The Malcolm X and Do the Right Thing director said he was "shocked, happy, surprised and proud".


Spike Lee has premiered seven films at the festival, with his 2018 movie BlacKkKlansman receiving wide acclaim. His appointment follows criticism of the Oscars nominations for ignoring actors and directors of colour.


Nineteen of the 20 acting nominees this year are white - the highest number since the #OscarsSoWhite protests of 2015 and 2016, of which Lee was a vocal supporter.


He refused to the attend 2016 Oscars ceremony, prompting some other filmmakers and actors to follow. Three years later, he won his first competitive Oscar for best-adapted screenplay (BlacKkKlansman).

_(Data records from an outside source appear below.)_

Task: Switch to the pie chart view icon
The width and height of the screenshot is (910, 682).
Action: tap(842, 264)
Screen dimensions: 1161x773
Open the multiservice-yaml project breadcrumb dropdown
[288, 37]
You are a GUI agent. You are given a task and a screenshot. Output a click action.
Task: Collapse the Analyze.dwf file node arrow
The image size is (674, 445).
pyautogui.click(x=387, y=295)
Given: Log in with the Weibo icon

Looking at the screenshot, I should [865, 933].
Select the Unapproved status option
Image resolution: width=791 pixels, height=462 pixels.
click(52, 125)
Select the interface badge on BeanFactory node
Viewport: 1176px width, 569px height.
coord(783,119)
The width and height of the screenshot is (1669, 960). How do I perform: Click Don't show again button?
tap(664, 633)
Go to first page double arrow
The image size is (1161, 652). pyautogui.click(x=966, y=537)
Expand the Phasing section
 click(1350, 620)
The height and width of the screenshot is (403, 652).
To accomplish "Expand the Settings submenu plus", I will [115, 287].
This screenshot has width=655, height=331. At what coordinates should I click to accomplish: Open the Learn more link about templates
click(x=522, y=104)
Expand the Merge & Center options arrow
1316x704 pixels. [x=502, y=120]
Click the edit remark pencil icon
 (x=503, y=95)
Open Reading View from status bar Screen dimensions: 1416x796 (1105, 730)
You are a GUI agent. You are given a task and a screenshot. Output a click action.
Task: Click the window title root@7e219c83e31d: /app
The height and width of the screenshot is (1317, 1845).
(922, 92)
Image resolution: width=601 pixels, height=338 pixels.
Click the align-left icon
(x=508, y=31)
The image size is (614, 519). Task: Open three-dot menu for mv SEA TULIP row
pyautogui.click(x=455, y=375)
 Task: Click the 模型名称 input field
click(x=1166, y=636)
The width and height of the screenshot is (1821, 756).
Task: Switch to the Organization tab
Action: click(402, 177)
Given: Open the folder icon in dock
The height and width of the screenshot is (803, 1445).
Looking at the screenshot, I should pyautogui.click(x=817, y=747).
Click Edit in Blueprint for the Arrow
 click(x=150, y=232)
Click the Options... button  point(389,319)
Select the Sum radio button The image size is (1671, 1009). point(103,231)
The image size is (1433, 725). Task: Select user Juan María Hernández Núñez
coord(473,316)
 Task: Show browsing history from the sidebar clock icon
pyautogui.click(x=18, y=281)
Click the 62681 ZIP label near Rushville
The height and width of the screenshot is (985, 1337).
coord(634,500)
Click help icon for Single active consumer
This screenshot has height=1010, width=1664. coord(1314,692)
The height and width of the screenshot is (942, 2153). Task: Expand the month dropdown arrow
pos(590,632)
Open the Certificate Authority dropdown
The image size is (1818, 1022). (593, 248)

In response to his Cannes role, the 62-year-old said in a statement that his "biggest blessings... have happened out of nowhere". "I'm honored to be the first person of the African diaspora (USA) to be named president of the Cannes jury and of the main film festival. "To me, the Cannes film festival (besides being the most important film festival in the world - no disrespect to anybody) has had a great impact on my film career.


"You could easily say Cannes changed the trajectory of who I became in world cinema," he added. The Cannes film festival's official statement said Lee's work had "brought the questions and contentious issues of the times to contemporary cinema" and acknowledged that many of his films had achieved cult status.